▸ Set exercise
Please count how many lines in the rows below contain the word "height", with case counting, and reply with only that number.

═══ Given information ═══

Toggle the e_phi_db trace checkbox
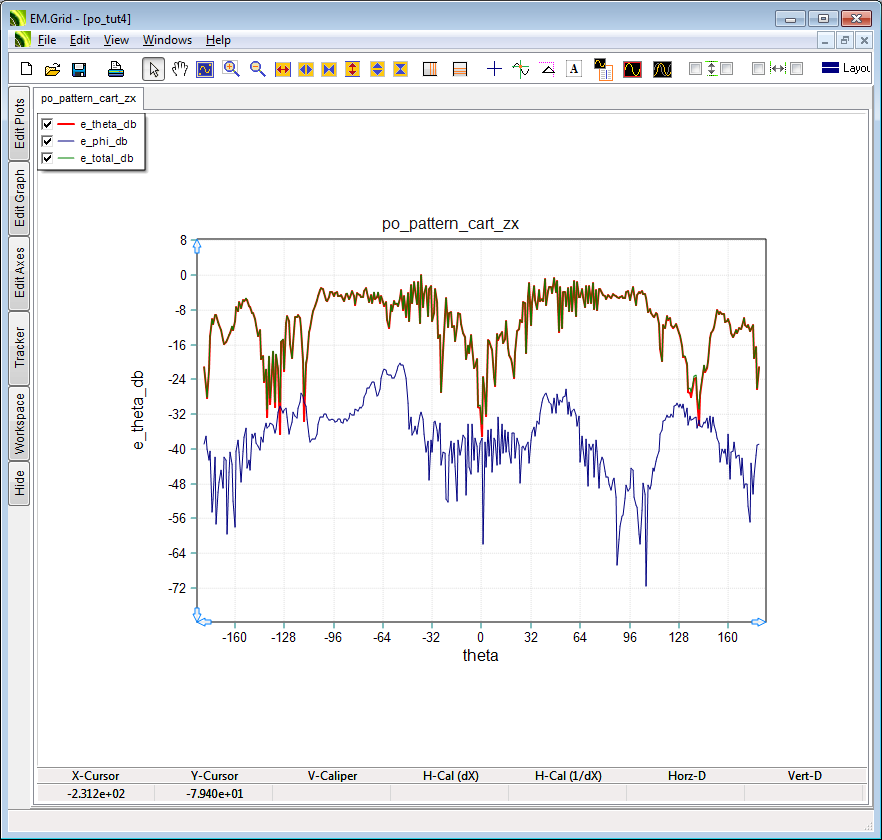882x840 pixels. 47,141
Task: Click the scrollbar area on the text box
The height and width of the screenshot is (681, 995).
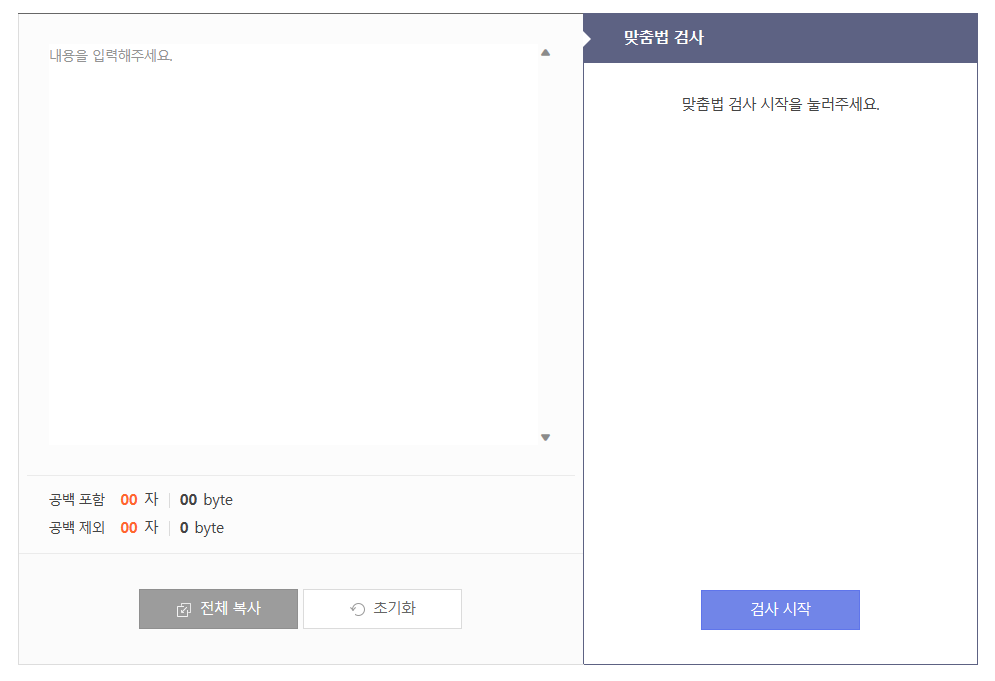Action: (x=545, y=240)
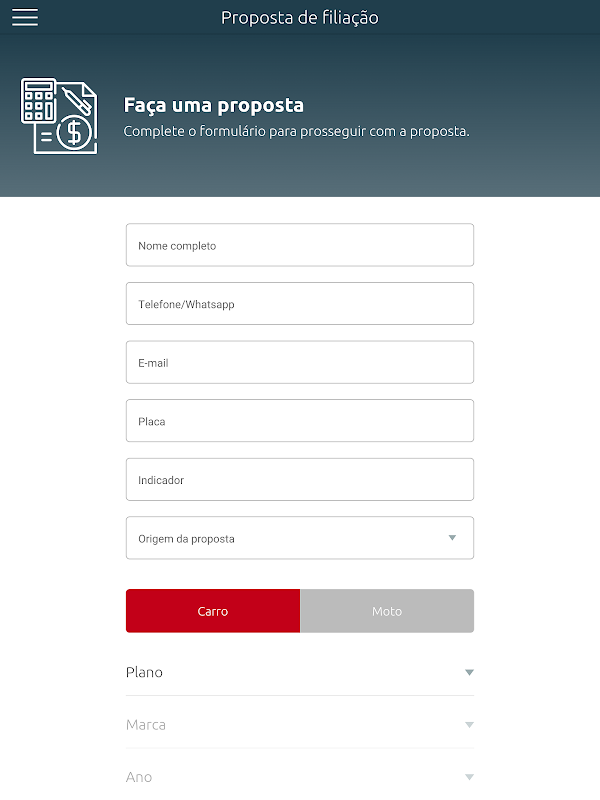Screen dimensions: 600x800
Task: Open the hamburger menu icon
Action: click(x=25, y=17)
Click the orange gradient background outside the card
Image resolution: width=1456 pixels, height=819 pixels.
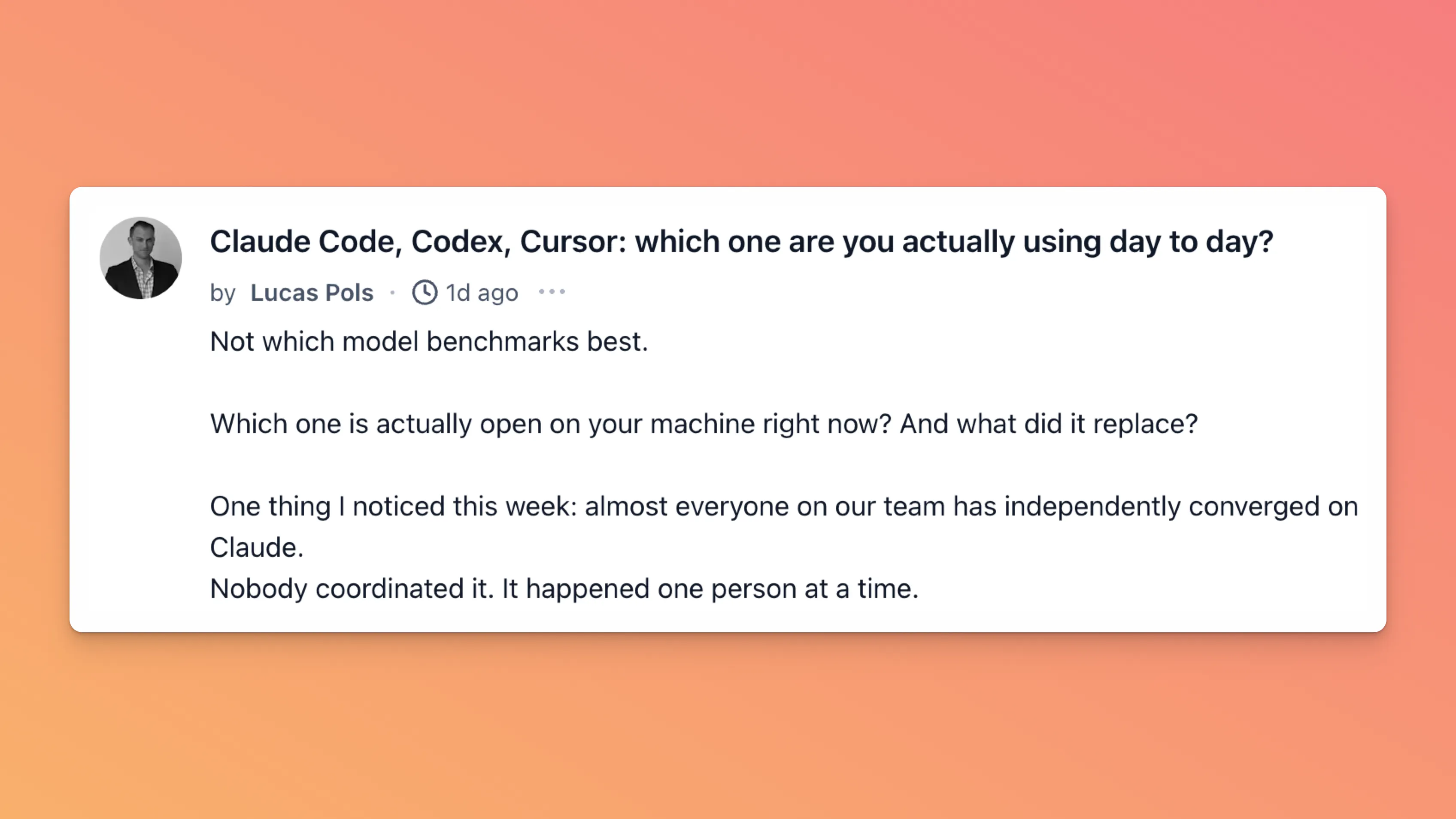tap(728, 91)
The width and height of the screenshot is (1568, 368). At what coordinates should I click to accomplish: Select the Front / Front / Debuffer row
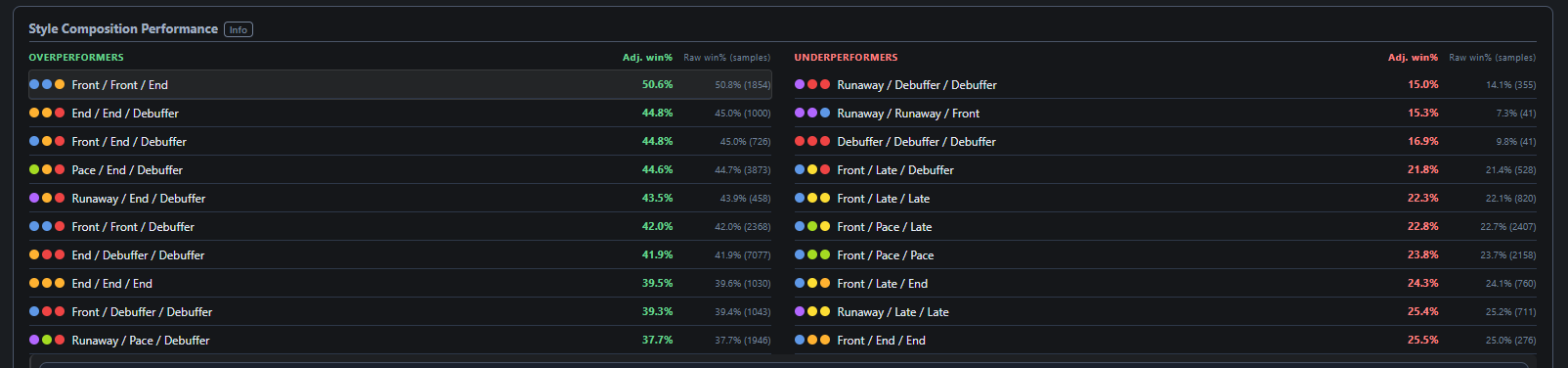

═══

▸ Exercise response
3